STATED GOAL:
Set down every one of the following lines without changing anything in them.

A run of records:
□ □ □ □ □ □ □

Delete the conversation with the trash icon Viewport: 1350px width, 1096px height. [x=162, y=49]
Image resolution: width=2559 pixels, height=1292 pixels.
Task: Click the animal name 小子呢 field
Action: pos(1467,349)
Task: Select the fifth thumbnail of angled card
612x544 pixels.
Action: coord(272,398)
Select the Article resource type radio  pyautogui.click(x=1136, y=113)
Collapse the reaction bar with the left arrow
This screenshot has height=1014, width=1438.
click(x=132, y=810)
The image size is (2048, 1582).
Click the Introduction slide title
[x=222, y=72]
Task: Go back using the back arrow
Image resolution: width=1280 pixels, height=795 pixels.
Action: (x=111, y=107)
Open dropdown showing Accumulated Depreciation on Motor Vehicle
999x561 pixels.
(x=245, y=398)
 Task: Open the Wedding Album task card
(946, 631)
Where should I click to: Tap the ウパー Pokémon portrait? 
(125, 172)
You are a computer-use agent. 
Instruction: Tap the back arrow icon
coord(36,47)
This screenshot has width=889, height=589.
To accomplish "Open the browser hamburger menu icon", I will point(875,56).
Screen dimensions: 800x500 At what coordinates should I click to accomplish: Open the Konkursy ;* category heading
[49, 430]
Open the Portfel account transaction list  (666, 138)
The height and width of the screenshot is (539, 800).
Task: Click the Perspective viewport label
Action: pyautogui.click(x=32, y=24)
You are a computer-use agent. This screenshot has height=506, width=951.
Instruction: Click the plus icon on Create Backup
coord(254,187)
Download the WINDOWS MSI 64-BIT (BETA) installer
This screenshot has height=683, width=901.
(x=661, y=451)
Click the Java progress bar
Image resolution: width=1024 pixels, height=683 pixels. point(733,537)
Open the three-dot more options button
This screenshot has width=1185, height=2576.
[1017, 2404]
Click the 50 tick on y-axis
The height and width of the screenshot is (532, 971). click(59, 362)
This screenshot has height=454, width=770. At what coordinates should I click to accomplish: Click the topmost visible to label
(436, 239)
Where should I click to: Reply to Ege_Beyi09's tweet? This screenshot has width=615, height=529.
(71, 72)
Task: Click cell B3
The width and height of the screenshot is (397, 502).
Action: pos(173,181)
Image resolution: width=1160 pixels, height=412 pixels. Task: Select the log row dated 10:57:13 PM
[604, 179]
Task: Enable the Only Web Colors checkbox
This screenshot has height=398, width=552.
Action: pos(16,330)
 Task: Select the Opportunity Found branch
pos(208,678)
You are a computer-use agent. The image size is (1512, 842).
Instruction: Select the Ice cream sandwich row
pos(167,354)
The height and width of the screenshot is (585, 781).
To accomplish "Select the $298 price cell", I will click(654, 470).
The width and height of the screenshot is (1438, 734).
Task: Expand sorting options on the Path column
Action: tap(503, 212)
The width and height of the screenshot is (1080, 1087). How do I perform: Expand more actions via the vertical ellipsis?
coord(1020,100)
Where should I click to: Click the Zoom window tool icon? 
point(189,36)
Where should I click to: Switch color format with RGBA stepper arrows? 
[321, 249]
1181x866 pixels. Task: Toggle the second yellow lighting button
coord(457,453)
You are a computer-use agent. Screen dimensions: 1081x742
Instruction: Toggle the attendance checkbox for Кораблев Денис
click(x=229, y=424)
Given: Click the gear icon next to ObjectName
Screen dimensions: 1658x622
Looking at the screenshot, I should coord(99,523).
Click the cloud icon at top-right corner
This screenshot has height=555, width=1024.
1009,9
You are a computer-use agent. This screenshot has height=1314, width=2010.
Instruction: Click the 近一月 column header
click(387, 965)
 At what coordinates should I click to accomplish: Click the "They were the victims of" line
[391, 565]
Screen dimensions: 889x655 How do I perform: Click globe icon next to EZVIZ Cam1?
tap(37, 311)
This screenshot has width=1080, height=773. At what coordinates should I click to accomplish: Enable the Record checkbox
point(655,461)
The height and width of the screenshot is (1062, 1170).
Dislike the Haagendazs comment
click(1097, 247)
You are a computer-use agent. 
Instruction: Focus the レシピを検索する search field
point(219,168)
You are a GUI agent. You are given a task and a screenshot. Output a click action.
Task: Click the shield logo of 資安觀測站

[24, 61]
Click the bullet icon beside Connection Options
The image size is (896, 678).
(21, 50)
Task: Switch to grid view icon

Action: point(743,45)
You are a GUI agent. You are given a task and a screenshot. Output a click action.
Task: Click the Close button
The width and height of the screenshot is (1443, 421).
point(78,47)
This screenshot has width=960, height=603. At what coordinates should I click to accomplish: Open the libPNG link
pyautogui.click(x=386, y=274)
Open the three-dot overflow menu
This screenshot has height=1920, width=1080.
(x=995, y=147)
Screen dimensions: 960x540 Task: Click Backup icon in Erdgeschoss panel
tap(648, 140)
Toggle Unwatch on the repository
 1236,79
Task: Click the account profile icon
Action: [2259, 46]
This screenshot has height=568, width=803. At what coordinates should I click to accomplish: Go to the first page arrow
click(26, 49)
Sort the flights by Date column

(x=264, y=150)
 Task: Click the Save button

□ □ □ □ □ □ □

WRITTEN ANSWER:
Delete the conversation with the trash icon Viewport: 1350px width, 1096px height. [x=162, y=49]
Image resolution: width=2559 pixels, height=1292 pixels.
Task: Click the animal name 小子呢 field
Action: pos(1467,349)
Task: Select the fifth thumbnail of angled card
612x544 pixels.
Action: coord(272,398)
Select the Article resource type radio  pyautogui.click(x=1136, y=113)
Collapse the reaction bar with the left arrow
This screenshot has height=1014, width=1438.
click(x=132, y=810)
The image size is (2048, 1582).
Click the Introduction slide title
[x=222, y=72]
Task: Go back using the back arrow
Image resolution: width=1280 pixels, height=795 pixels.
Action: (x=111, y=107)
Open dropdown showing Accumulated Depreciation on Motor Vehicle
999x561 pixels.
(x=245, y=398)
 Task: Open the Wedding Album task card
(946, 631)
Where should I click to: Tap the ウパー Pokémon portrait? 
(125, 172)
You are a computer-use agent. 
Instruction: Tap the back arrow icon
coord(36,47)
This screenshot has width=889, height=589.
To accomplish "Open the browser hamburger menu icon", I will point(875,56).
Screen dimensions: 800x500 At what coordinates should I click to accomplish: Open the Konkursy ;* category heading
[49, 430]
Open the Portfel account transaction list  (666, 138)
The height and width of the screenshot is (539, 800).
Task: Click the Perspective viewport label
Action: pyautogui.click(x=32, y=24)
You are a computer-use agent. This screenshot has height=506, width=951.
Instruction: Click the plus icon on Create Backup
coord(254,187)
Download the WINDOWS MSI 64-BIT (BETA) installer
This screenshot has height=683, width=901.
(x=661, y=451)
Click the Java progress bar
Image resolution: width=1024 pixels, height=683 pixels. point(733,537)
Open the three-dot more options button
This screenshot has width=1185, height=2576.
[1017, 2404]
Click the 50 tick on y-axis
The height and width of the screenshot is (532, 971). click(59, 362)
This screenshot has height=454, width=770. At what coordinates should I click to accomplish: Click the topmost visible to label
(436, 239)
Where should I click to: Reply to Ege_Beyi09's tweet? This screenshot has width=615, height=529.
(71, 72)
Task: Click cell B3
The width and height of the screenshot is (397, 502).
Action: pos(173,181)
Image resolution: width=1160 pixels, height=412 pixels. Task: Select the log row dated 10:57:13 PM
[604, 179]
Task: Enable the Only Web Colors checkbox
This screenshot has height=398, width=552.
Action: pos(16,330)
 Task: Select the Opportunity Found branch
pos(208,678)
You are a computer-use agent. The image size is (1512, 842).
Instruction: Select the Ice cream sandwich row
pos(167,354)
The height and width of the screenshot is (585, 781).
To accomplish "Select the $298 price cell", I will click(654, 470).
The width and height of the screenshot is (1438, 734).
Task: Expand sorting options on the Path column
Action: tap(503, 212)
The width and height of the screenshot is (1080, 1087). How do I perform: Expand more actions via the vertical ellipsis?
coord(1020,100)
Where should I click to: Click the Zoom window tool icon? 
point(189,36)
Where should I click to: Switch color format with RGBA stepper arrows? 
[321, 249]
1181x866 pixels. Task: Toggle the second yellow lighting button
coord(457,453)
You are a computer-use agent. Screen dimensions: 1081x742
Instruction: Toggle the attendance checkbox for Кораблев Денис
click(x=229, y=424)
Given: Click the gear icon next to ObjectName
Screen dimensions: 1658x622
Looking at the screenshot, I should coord(99,523).
Click the cloud icon at top-right corner
This screenshot has height=555, width=1024.
1009,9
You are a computer-use agent. This screenshot has height=1314, width=2010.
Instruction: Click the 近一月 column header
click(387, 965)
 At what coordinates should I click to accomplish: Click the "They were the victims of" line
[391, 565]
Screen dimensions: 889x655 How do I perform: Click globe icon next to EZVIZ Cam1?
tap(37, 311)
This screenshot has width=1080, height=773. At what coordinates should I click to accomplish: Enable the Record checkbox
point(655,461)
The height and width of the screenshot is (1062, 1170).
Dislike the Haagendazs comment
click(1097, 247)
You are a computer-use agent. 
Instruction: Focus the レシピを検索する search field
point(219,168)
You are a GUI agent. You are given a task and a screenshot. Output a click action.
Task: Click the shield logo of 資安觀測站

[24, 61]
Click the bullet icon beside Connection Options
The image size is (896, 678).
(21, 50)
Task: Switch to grid view icon

Action: point(743,45)
You are a GUI agent. You are given a task and a screenshot. Output a click action.
Task: Click the Close button
The width and height of the screenshot is (1443, 421).
point(78,47)
This screenshot has width=960, height=603. At what coordinates should I click to accomplish: Open the libPNG link
pyautogui.click(x=386, y=274)
Open the three-dot overflow menu
This screenshot has height=1920, width=1080.
(x=995, y=147)
Screen dimensions: 960x540 Task: Click Backup icon in Erdgeschoss panel
tap(648, 140)
Toggle Unwatch on the repository
 1236,79
Task: Click the account profile icon
Action: [2259, 46]
This screenshot has height=568, width=803. At what coordinates should I click to accomplish: Go to the first page arrow
click(26, 49)
Sort the flights by Date column

(x=264, y=150)
 Task: Click the Save button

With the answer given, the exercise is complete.